__Description of the task__
The entries below contain a stretch that opens with the line containing "Open the favorites" and closes with the line containing "Click the help question mark icon"; set down that stretch exactly, both ends included, and nothing else.

Stored records:

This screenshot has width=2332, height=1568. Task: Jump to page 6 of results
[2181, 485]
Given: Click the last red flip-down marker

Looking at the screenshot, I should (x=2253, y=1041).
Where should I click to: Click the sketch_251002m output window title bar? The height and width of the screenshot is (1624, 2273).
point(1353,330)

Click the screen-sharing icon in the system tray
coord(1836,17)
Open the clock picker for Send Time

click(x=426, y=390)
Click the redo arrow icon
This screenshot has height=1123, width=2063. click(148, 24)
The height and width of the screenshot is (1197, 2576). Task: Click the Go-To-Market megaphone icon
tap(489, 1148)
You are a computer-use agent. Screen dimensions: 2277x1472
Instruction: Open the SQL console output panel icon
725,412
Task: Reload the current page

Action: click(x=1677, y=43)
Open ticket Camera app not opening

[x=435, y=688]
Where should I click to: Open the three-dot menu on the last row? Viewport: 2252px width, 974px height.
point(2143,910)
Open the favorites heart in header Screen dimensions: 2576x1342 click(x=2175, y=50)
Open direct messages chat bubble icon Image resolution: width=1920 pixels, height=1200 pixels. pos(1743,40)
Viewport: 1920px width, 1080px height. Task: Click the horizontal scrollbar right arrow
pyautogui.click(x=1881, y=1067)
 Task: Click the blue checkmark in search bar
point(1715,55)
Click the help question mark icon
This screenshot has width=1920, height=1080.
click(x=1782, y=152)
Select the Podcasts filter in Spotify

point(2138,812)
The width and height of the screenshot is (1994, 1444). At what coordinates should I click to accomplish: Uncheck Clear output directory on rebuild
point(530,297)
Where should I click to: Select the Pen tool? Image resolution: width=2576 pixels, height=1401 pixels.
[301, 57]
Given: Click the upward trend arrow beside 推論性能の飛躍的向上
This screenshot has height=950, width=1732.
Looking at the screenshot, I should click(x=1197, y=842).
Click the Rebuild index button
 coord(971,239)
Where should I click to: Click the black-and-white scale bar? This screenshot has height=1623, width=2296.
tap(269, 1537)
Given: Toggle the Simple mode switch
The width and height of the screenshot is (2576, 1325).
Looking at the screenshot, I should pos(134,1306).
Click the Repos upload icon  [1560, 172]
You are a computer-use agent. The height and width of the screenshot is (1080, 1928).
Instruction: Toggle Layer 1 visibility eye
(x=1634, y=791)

__Solution to this task__
Open the favorites heart in header Screen dimensions: 2576x1342 click(x=2175, y=50)
Open direct messages chat bubble icon Image resolution: width=1920 pixels, height=1200 pixels. pos(1743,40)
Viewport: 1920px width, 1080px height. Task: Click the horizontal scrollbar right arrow
pyautogui.click(x=1881, y=1067)
 Task: Click the blue checkmark in search bar
point(1715,55)
Click the help question mark icon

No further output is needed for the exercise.